The Commonwealth Bank put ASIC on an information 'drip feed' about charging fees for no service

Picture: Getty Images
  • The Commonwealth waited two years to tell the corporate regulator ASIC there was a problem with the fee for no service.
  • The bank’s Count financial planning had a report from Deloitte in 2012 about the lack of systems.
  • Yet the bank didn’t send a breach report to ASIC until August 2014.

The Commonwealth Bank knew at least two years before it notified corporate regulator ASIC that it had a problem charging customers for advice they didn’t get, the Financial Services Royal Commission heard.

In the witness chair today again was Marianne Perkovic, executive general manager of Commonwealth Private, who yesterday was warned by royal commissioner Kenneth Hayne to answer questions put to her.

Today Michael Hodge, senior counsel assisting the commission, asked Perkovic if ASIC had been put on a “drip feed” about information on the fees for no service issue.
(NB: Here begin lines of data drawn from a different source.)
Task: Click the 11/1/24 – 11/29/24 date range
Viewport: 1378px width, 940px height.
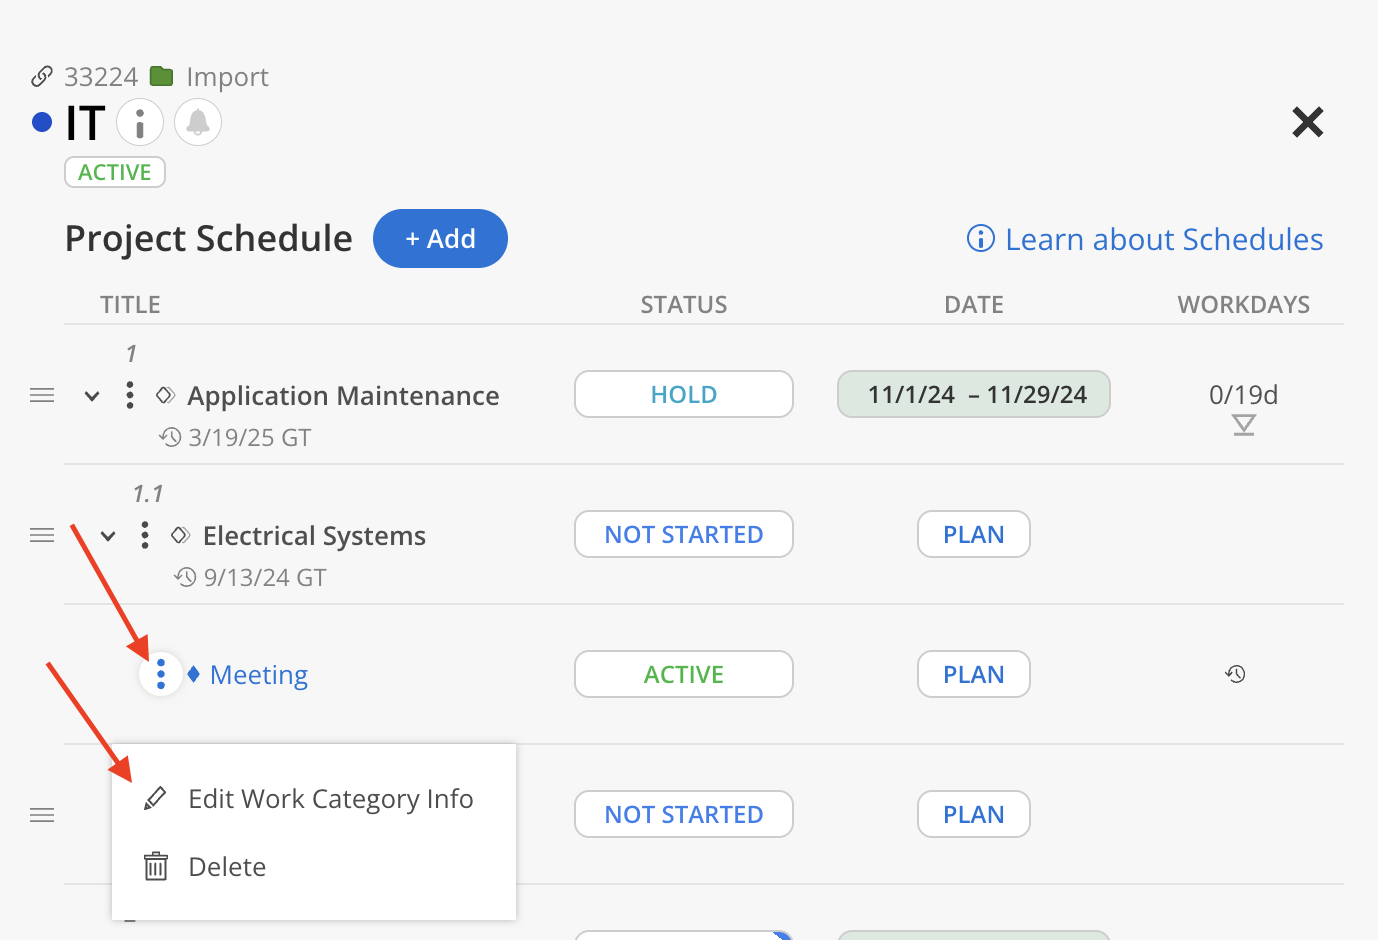Action: pos(974,394)
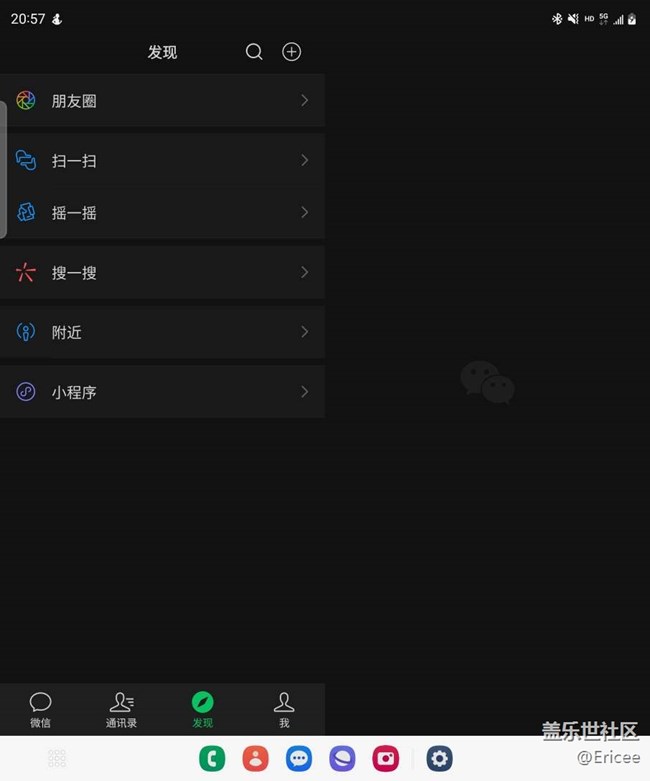Open the Settings gear in taskbar
Viewport: 650px width, 781px height.
pyautogui.click(x=439, y=758)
“As we found issues, we reported them to ASIC,” Perkovic said.

However, it took the Commonwealth two years to report a breach to ASIC.

Marianne Perkovic. Image: Webcast screenshot

The Commonwealth’s Count financial planning had a report from Deloitte in 2012 about the lack of systems to monitor whether fees were being charged and there was also a large volume of complaints from customers.

And yet the bank didn’t send a breach report to ASIC until August 2014.

“The intent was always to give ASIC an update once we finished the review by 31 July,” Perkovic said.

After questioning, she said: “What we should have done at this time was actually switch off the fees, and in hindsight, or when we actually went across and remediated, we did compensate for the clients.”

She also agreed with Hodge that collecting fees without providing a service was unlawful.

Overall, the Commonwealth has also offered $118.5 million in refunds to customers to the end of December last year.

This week the royal commission detailed false or misleading statements by AMP to the corporate regulator ASIC about fees it charged customers for advice not given.

The commission has heard, and a senior AMP executive confirmed, a long list of letters, emails and reports showing that the company tried to keep significant information from ASIC.

Australia’s major banks face 15 different major inquiries, including the Royal Commission, following a series of scandals involving giving poor financial advice to customers.